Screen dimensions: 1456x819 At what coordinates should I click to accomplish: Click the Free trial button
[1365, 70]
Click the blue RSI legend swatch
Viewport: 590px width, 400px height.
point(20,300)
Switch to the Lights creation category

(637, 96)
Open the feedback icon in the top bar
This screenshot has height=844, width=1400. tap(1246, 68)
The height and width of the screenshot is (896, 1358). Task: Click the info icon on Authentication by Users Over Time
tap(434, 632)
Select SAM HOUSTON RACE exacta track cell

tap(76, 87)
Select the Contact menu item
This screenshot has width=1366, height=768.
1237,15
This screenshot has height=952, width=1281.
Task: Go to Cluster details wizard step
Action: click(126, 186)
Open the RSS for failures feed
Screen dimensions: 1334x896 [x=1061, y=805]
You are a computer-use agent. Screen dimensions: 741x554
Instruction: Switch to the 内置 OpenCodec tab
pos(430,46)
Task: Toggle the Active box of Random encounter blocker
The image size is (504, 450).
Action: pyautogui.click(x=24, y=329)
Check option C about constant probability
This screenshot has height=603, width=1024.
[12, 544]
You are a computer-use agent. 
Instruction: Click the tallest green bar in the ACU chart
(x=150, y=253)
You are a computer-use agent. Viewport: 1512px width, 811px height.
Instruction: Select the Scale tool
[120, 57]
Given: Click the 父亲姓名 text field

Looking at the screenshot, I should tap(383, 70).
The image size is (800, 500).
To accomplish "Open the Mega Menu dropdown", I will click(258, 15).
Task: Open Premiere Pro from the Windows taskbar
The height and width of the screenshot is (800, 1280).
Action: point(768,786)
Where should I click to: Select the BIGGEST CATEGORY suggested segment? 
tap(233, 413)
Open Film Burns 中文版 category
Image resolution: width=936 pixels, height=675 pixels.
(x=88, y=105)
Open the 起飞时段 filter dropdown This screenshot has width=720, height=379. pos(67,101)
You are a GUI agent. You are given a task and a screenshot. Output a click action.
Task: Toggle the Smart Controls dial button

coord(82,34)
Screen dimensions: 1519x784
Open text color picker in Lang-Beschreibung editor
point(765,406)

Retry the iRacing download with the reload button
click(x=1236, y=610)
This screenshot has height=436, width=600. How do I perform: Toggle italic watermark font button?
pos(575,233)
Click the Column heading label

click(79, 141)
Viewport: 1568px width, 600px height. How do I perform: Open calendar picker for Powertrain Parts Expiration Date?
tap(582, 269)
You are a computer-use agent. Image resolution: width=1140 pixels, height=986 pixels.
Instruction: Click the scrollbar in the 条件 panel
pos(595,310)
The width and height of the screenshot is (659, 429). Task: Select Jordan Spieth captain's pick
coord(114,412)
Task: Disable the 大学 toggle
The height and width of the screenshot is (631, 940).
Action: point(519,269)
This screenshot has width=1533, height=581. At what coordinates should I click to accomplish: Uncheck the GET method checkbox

_Stated goal_: Convert the data above into a numbered list, one item per line and no blank lines.

_Result of the exercise_:
1. Screen dimensions: 1456x819 At what coordinates should I click to accomplish: Click the Free trial button
2. [1365, 70]
3. Click the blue RSI legend swatch
4. Viewport: 590px width, 400px height.
5. point(20,300)
6. Switch to the Lights creation category
7. (637, 96)
8. Open the feedback icon in the top bar
9. This screenshot has height=844, width=1400. tap(1246, 68)
10. The height and width of the screenshot is (896, 1358). Task: Click the info icon on Authentication by Users Over Time
11. tap(434, 632)
12. Select SAM HOUSTON RACE exacta track cell
13. tap(76, 87)
14. Select the Contact menu item
15. This screenshot has width=1366, height=768.
16. 1237,15
17. This screenshot has height=952, width=1281.
18. Task: Go to Cluster details wizard step
19. Action: click(126, 186)
20. Open the RSS for failures feed
21. Screen dimensions: 1334x896 [x=1061, y=805]
22. You are a computer-use agent. Screen dimensions: 741x554
23. Instruction: Switch to the 内置 OpenCodec tab
24. pos(430,46)
25. Task: Toggle the Active box of Random encounter blocker
26. The image size is (504, 450).
27. Action: pyautogui.click(x=24, y=329)
28. Check option C about constant probability
29. This screenshot has height=603, width=1024.
30. [12, 544]
31. You are a computer-use agent. 
32. Instruction: Click the tallest green bar in the ACU chart
33. (x=150, y=253)
34. You are a computer-use agent. Viewport: 1512px width, 811px height.
35. Instruction: Select the Scale tool
36. [120, 57]
37. Given: Click the 父亲姓名 text field
38. Looking at the screenshot, I should tap(383, 70).
39. The image size is (800, 500).
40. To accomplish "Open the Mega Menu dropdown", I will click(258, 15).
41. Task: Open Premiere Pro from the Windows taskbar
42. The height and width of the screenshot is (800, 1280).
43. Action: point(768,786)
44. Where should I click to: Select the BIGGEST CATEGORY suggested segment? 
45. tap(233, 413)
46. Open Film Burns 中文版 category
47. Image resolution: width=936 pixels, height=675 pixels.
48. (x=88, y=105)
49. Open the 起飞时段 filter dropdown This screenshot has width=720, height=379. pos(67,101)
50. You are a GUI agent. You are given a task and a screenshot. Output a click action.
51. Task: Toggle the Smart Controls dial button
52. coord(82,34)
53. Screen dimensions: 1519x784
54. Open text color picker in Lang-Beschreibung editor
55. point(765,406)
56. Retry the iRacing download with the reload button
57. click(x=1236, y=610)
58. This screenshot has height=436, width=600. How do I perform: Toggle italic watermark font button?
59. pos(575,233)
60. Click the Column heading label
61. click(79, 141)
62. Viewport: 1568px width, 600px height. How do I perform: Open calendar picker for Powertrain Parts Expiration Date?
63. tap(582, 269)
64. You are a computer-use agent. Image resolution: width=1140 pixels, height=986 pixels.
65. Instruction: Click the scrollbar in the 条件 panel
66. pos(595,310)
67. The width and height of the screenshot is (659, 429). Task: Select Jordan Spieth captain's pick
68. coord(114,412)
69. Task: Disable the 大学 toggle
70. The height and width of the screenshot is (631, 940).
71. Action: point(519,269)
72. This screenshot has width=1533, height=581. At what coordinates should I click to accomplish: Uncheck the GET method checkbox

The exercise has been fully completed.